Work item - Pick out every line of the entries below where "Given" occurs, and copy those lines.

The data -

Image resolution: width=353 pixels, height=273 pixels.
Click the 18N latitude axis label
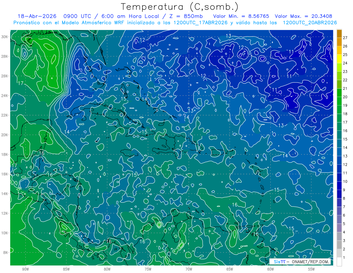click(x=5, y=154)
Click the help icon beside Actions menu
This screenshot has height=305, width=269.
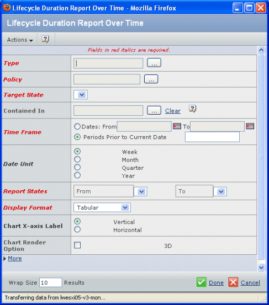45,39
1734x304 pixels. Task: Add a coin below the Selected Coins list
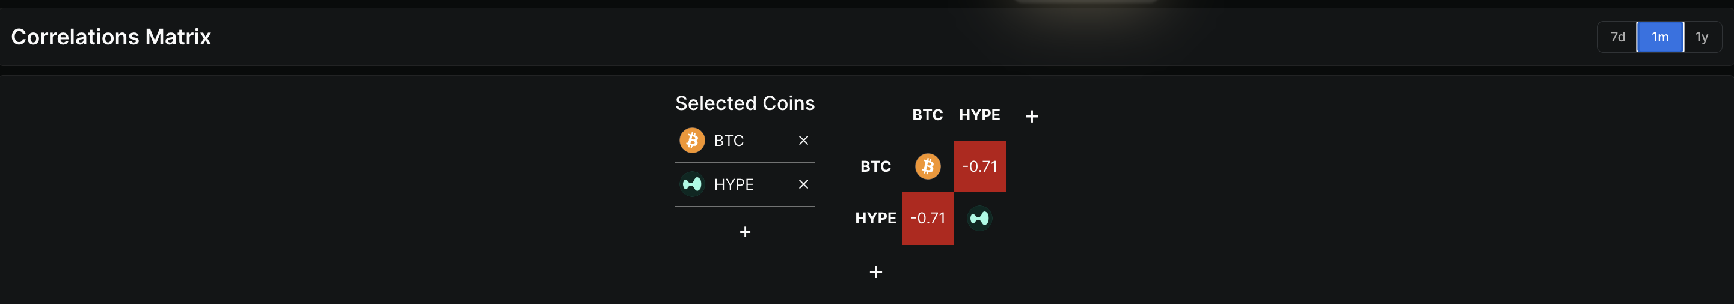pos(745,232)
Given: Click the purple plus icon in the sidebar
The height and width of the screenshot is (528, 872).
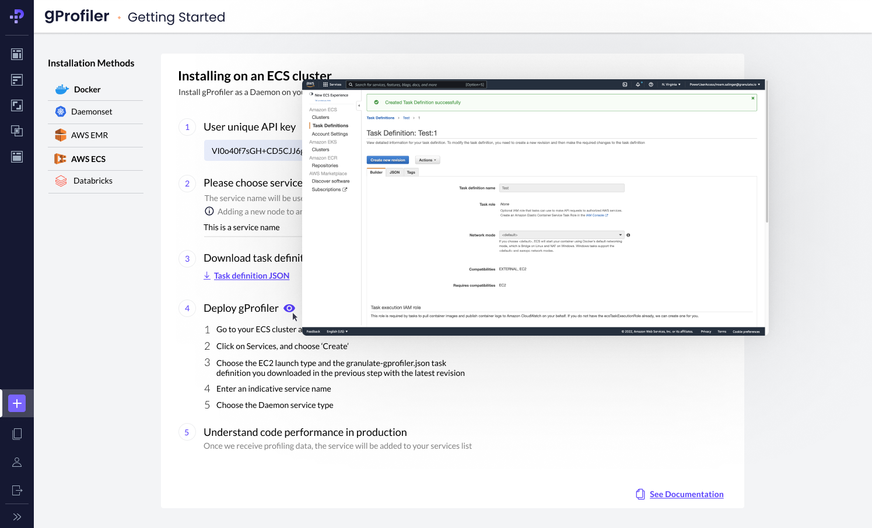Looking at the screenshot, I should click(x=17, y=403).
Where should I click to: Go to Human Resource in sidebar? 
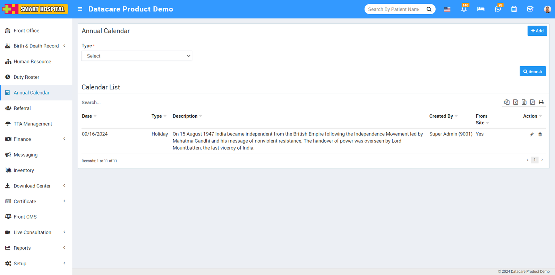(x=32, y=62)
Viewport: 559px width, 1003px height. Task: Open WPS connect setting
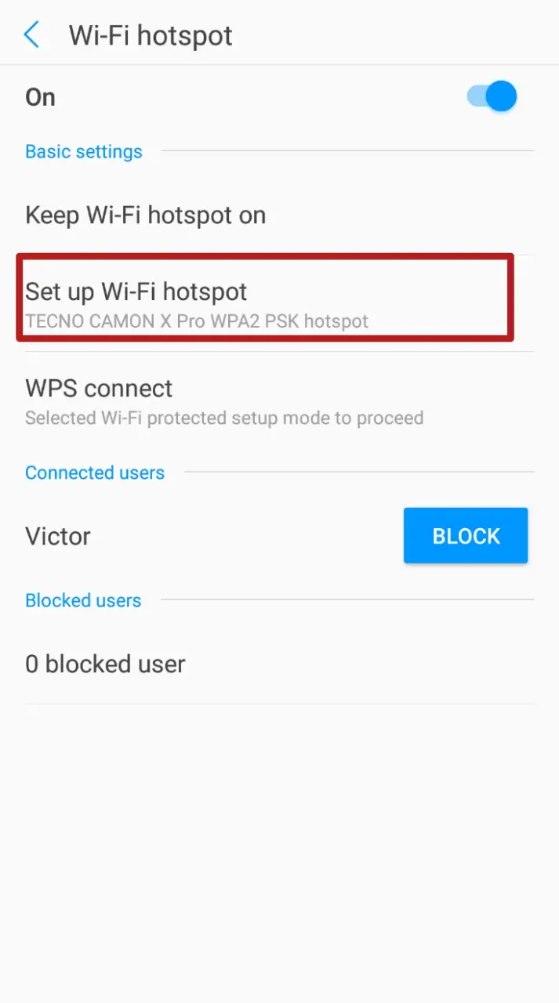click(x=279, y=400)

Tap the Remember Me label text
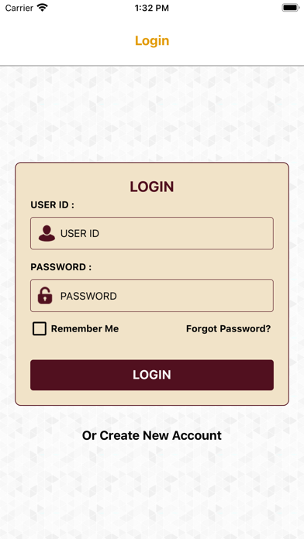tap(85, 328)
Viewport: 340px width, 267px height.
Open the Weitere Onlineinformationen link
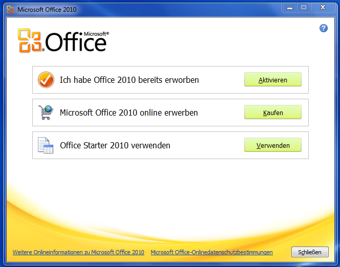[x=78, y=252]
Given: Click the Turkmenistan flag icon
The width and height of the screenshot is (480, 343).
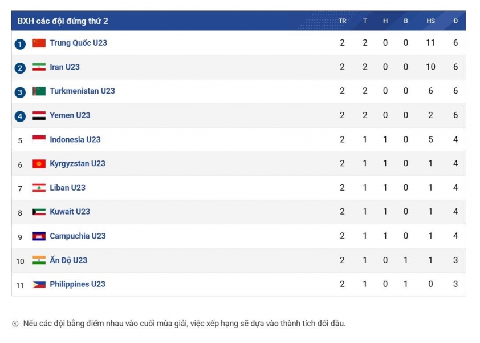Looking at the screenshot, I should point(39,91).
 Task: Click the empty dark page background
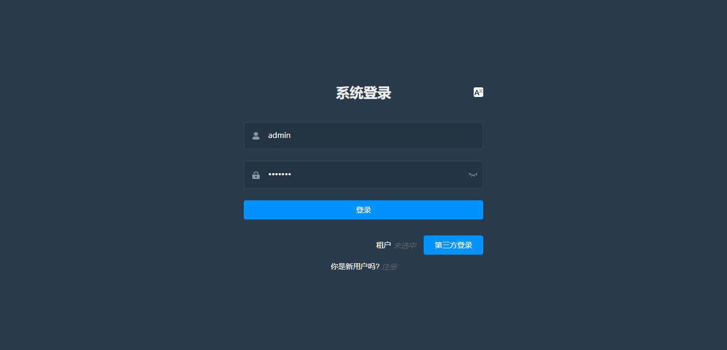pyautogui.click(x=106, y=213)
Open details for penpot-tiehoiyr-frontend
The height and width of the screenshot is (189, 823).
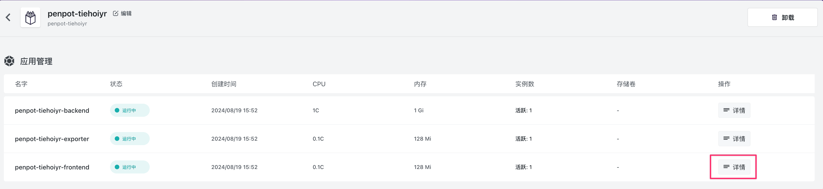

Result for this exercise -
Given: Click the purple plus icon in the sidebar
Given: Click the Turkmenistan flag icon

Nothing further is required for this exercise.